On the first warm, flashing day of spring, he began to walk. He didn’t consider distance or direction, just plodded off with Isa in his arms, her bottle in his pocket so that he could pause on a park bench or the steps of some municipal building and feed her. He’d grown a beard and hadn’t cut his hair. On the street, people paused to see him. Day after week he walked, always surprised to see the sun fall so quickly through the sky. Soon he sat her on his shoulders, these moments cast into her first memories, fingers in the red hair that she wore on her legs like a blanket or buried her arms in against the wind, avenues of sloping lights, city dusks and far off the skyscrapers of New York like a basket of jewels. He walked with a boxer’s hunch and held her feet so that even when she slept, she stayed on his head. It was like some story from the curé’s book, the wandering, the year passing into summer, autumn, ice crystals at dawn on the windows. He bundled her in clothes and scarves, carried her like a pod in his arms so that she blinked at snowflakes. Spring again and they went farther, crossed on bridges beneath metal girders, through interlaced sunlight and into Manhattan. He gazed at pretty clerks through shop windows, his looming reflection scary, the small girl laughing, her hair a halo of curly brass, a rein of his own in each of her fists. Into Brooklyn and Queens where black folk looked at him with silent respect for his ugliness and strength, for the simple joy on his face. Back
out, Palisades Boulevard, Englewood Cliffs and Fort Lee, Edgewater, and home again at some lost hour, their empty house. To sleep briefly and leave. Unable to exhaust himself, he followed the river, kept the heaped city at the corner of his eye, the traffic across the water on Henry Hudson Parkway. Guttenberg or Weehawken, passenger ferries and again the ranked city. The branches of Central Park against those high, glittering buildings. Street lamps ran on. City dusks lit the river. Isa wore a sun hat, a mysterious thing she would still have years later.
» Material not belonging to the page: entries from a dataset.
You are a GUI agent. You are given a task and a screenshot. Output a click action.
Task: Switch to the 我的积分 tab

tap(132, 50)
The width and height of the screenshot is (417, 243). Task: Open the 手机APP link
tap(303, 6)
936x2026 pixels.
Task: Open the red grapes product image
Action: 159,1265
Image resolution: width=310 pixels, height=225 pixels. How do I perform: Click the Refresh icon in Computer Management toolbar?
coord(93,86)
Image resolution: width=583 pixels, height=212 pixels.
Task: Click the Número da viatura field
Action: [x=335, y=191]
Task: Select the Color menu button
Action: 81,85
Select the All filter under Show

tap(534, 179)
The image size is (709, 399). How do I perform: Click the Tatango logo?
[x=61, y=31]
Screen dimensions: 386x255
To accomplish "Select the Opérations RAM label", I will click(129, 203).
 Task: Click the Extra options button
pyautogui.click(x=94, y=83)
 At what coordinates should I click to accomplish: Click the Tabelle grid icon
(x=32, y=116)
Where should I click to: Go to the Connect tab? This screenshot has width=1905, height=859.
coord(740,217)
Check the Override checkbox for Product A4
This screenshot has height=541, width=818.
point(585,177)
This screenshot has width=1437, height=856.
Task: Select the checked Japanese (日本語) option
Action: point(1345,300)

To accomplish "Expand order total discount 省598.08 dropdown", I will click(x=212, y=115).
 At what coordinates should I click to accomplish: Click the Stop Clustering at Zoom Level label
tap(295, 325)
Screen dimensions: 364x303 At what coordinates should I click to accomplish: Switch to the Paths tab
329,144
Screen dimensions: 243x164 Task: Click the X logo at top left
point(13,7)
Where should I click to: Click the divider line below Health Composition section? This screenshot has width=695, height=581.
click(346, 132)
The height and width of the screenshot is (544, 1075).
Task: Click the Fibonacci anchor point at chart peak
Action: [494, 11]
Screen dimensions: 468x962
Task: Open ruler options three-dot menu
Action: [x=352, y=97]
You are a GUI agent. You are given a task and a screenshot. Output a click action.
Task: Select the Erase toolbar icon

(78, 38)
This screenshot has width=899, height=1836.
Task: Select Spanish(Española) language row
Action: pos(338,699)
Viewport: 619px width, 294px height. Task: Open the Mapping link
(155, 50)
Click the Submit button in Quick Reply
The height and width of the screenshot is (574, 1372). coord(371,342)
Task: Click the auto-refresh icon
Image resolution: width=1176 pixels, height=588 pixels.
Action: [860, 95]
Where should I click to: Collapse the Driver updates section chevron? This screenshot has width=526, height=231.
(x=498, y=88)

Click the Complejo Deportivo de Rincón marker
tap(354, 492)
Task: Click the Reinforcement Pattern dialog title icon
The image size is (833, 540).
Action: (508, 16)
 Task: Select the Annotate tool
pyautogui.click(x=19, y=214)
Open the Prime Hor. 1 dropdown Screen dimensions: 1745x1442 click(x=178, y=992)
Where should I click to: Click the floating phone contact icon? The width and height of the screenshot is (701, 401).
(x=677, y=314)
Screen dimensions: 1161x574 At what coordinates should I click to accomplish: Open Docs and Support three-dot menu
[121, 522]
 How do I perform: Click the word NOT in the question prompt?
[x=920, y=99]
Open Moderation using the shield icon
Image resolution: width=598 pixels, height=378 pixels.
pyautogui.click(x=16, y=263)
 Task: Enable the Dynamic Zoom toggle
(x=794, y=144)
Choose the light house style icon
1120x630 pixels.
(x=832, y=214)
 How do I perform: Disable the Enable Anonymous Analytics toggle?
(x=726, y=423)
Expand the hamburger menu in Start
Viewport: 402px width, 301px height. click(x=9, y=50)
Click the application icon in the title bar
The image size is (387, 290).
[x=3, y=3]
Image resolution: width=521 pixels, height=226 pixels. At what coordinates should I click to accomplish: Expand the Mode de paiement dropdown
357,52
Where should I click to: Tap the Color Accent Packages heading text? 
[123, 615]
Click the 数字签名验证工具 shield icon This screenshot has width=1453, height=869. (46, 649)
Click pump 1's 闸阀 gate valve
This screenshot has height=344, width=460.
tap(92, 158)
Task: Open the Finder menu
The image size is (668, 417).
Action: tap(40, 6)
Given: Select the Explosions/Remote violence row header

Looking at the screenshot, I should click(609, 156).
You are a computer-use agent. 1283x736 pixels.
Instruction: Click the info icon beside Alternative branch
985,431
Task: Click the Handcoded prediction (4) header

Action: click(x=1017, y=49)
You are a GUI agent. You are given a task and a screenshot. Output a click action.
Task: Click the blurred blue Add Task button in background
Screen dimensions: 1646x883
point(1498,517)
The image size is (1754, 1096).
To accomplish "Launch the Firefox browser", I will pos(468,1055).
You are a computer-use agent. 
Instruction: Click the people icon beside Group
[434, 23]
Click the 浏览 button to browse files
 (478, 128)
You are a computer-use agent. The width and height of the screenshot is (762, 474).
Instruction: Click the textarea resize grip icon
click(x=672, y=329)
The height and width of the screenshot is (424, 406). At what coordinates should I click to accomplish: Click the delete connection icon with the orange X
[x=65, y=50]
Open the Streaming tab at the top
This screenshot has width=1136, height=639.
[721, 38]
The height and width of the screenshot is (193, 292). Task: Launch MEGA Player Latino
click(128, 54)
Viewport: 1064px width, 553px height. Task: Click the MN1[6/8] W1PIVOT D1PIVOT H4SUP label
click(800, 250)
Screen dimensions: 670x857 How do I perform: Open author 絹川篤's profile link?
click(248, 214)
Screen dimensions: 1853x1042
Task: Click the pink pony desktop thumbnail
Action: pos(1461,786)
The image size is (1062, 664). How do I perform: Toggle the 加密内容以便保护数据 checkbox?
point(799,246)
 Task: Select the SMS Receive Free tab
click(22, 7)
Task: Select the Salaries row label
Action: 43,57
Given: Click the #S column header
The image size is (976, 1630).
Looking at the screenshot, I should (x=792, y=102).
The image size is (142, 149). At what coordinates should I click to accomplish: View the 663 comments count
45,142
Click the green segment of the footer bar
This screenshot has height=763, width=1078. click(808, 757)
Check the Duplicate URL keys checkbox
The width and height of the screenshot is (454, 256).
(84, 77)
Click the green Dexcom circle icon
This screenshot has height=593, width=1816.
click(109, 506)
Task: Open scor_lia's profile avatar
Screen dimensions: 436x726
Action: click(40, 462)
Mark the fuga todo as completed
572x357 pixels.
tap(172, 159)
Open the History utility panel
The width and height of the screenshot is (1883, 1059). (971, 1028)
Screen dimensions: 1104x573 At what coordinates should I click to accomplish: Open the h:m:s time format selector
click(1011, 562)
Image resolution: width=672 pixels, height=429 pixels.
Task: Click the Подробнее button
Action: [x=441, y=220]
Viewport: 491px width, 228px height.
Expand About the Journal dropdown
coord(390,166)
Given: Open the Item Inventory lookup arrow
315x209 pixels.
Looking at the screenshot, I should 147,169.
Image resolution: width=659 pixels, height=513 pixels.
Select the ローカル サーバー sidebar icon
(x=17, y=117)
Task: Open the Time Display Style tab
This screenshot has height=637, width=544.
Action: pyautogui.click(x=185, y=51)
Then one afternoon a police car followed slowly for ten minutes before it sped away. He realized through some fog of motion what a sight they were. He thought of the woman at the daycare who’d helped him from time to time. It was a miracle he hadn’t been caught. He feared loss, heard doors close at night, prowling motors. He went to the window, then looked back to where Isa slept in the blankets. To lose this love, this simple silent world and all that streaked within him was too much now, again.
In the bathroom that night, he stood before his inexpressive features. The face held so much violence, and he wished he could ask it what he was doing here or could do, but he’d reached the point within failure when it is no longer possible to ask. He’d failed with Isa-Marie and boxing and Louise and even here, in the place his people had sought. All that remained was the tenderness of his child.